Churbaryov and Lustgarten are motivated by their Jewish identity and family histories to help others. The same is true of many of their colleagues at HIAS, the global Jewish nonprofit that helps refugees, asylum seekers, and other vulnerable people. Our organization was founded in 1881 to assist Jews fleeing pogroms in Russia and Eastern Europe. We continue to help Jews in distress – my colleagues in Venezuela provide humanitarian aid to Jewish communities at imminent risk of displacement. Yet today, few Jews are refugees. HIAS’s 80 field offices and more than 1,000 staff members from Chad to Columbia to Ukraine focus on aiding non-Jewish refugees.
On August 19, the United Nations celebrates humanitarian aid workers on World Humanitarian Day. This year, COVID-19 calls special attention to their efforts. Amid lockdowns and public-health restrictions, humanitarian workers risk their lives to help those fleeing conflict, violence, human rights violations, and persecution.
In most of Europe, Christian organizations such as Caritas and World Vision have long been on the humanitarian front lines. ECHO, the European humanitarian agency, partners with some 45 Christian and five Muslim non-governmental groups – yet not a single Jewish organization. Our Jewish history and values give us a responsibility to join them.
The need to help refugees is more urgent than ever. At the end of 2019, almost 80 million people around the world were forcibly displaced, the highest number on record. Contrary to popular misconception, the vast majority are not housed in Europe or the West. Developing countries, led by Jordan and Turkey, host 95 percent.
COVID-19 threatens to turn this simmering refugee crisis into a full-fledged humanitarian disaster. Before the pandemic, many refugees struggled to earn enough to support their families. Now jobs have dried up. More than 70 percent of those receiving aid from HIAS can no longer meet their basic need for food, compared to only 15 percent before the outbreak.
In many countries, HIAS assistance is a lifeline. We are partnering with local supermarkets in Ecuador to help asylum seekers buy food with credit. In Israel, we have formed a volunteer network to deliver food.

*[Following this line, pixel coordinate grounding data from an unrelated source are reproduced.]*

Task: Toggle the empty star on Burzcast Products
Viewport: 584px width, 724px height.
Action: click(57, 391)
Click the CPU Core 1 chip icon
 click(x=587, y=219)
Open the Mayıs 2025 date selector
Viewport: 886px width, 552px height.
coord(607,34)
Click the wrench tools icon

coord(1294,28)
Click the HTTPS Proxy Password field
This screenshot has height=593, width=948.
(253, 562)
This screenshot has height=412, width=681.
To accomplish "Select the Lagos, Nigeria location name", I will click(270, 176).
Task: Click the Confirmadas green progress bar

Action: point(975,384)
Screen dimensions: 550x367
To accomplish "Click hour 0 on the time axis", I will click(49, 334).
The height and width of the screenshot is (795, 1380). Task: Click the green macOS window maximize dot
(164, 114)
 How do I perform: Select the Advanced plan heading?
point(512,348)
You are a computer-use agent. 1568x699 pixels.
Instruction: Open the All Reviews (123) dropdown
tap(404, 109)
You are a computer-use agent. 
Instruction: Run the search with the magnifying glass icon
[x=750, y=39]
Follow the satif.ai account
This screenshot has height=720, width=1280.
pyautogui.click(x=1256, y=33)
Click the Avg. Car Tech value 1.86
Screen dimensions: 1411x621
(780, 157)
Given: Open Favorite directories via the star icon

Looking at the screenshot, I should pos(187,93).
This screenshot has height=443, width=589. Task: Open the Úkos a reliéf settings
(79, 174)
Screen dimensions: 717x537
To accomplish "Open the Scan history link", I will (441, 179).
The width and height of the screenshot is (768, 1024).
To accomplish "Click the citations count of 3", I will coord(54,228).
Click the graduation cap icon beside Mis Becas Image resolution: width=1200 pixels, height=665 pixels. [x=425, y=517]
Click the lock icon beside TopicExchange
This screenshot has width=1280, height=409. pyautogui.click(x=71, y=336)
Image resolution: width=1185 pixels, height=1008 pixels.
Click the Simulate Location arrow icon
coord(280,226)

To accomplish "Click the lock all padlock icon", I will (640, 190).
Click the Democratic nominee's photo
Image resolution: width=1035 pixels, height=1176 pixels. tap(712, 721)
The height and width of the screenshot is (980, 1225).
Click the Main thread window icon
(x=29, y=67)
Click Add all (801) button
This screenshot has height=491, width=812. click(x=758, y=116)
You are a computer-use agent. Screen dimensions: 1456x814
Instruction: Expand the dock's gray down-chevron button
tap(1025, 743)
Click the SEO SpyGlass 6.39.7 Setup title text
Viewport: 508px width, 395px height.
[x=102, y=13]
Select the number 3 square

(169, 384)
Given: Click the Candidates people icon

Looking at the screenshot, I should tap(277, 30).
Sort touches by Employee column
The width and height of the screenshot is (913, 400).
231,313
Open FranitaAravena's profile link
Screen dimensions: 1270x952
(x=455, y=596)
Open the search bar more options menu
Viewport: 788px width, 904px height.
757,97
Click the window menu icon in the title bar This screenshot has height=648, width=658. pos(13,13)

In Kenya’s cities, we have found ways to deliver our services online, including one-on-one mental-health counseling.
We are also fighting COVID-19 itself. In Chad’s refugee camps, for example, we have built hand-washing stations, handed out masks, and provided information about how the virus spreads.
Amid the pandemic’s dark clouds, some heartwarming moments shine through. Many come from refugees who, having found refuge themselves, are giving back. Bhagawat used his business skills to get masks and other protective gear to people in the Washington, D.C. area. Zacha cooks meals for refugees in Peru. Take a look at this video and listen to their stories.
What can you do to help them?
Donate. More than 100 Jewish and Israeli organizations recently held a 10-day campaign to raise funds and express solidarity for refugees. Funds are needed more than ever, not just because of growing need but also because many philanthropists are cutting back or reprioritizing toward domestic and COVID-19 needs.
Educate. HIAS has developed numerous resources, often connected to Jewish holidays, that will help connect refugee issues to your local communities. Most recently, HIAS Europe translated the HIAS Haggadah into French, and it stands ready to support local initiatives throughout Europe with tailored resources.
Advocate. Governments need to know that we care about refugees. The European Commission is preparing to launch a new Pact on Migration and Asylum, which will include construction of new asylum centers on European borders. Those centers must be used to accelerate legitimate asylum requests, not simply speed up rejections.
Our community’s voice in Brussels should go beyond fighting anti-Semitism and supporting Israel. We should advocate, along with other faith communities, for the European Union to find solutions for refugees and their impoverished host countries. While control of external borders is important, it alone will not solve the problem of forced migration.
Like my colleague Igor Chubaryov, Jews must not forget that we too often have been refugees. “HIAS helped in the beginning because the needy were Jewish,” says Chubaryov. “And now HIAS continues to serve because that’s what Jewish people do — we help.”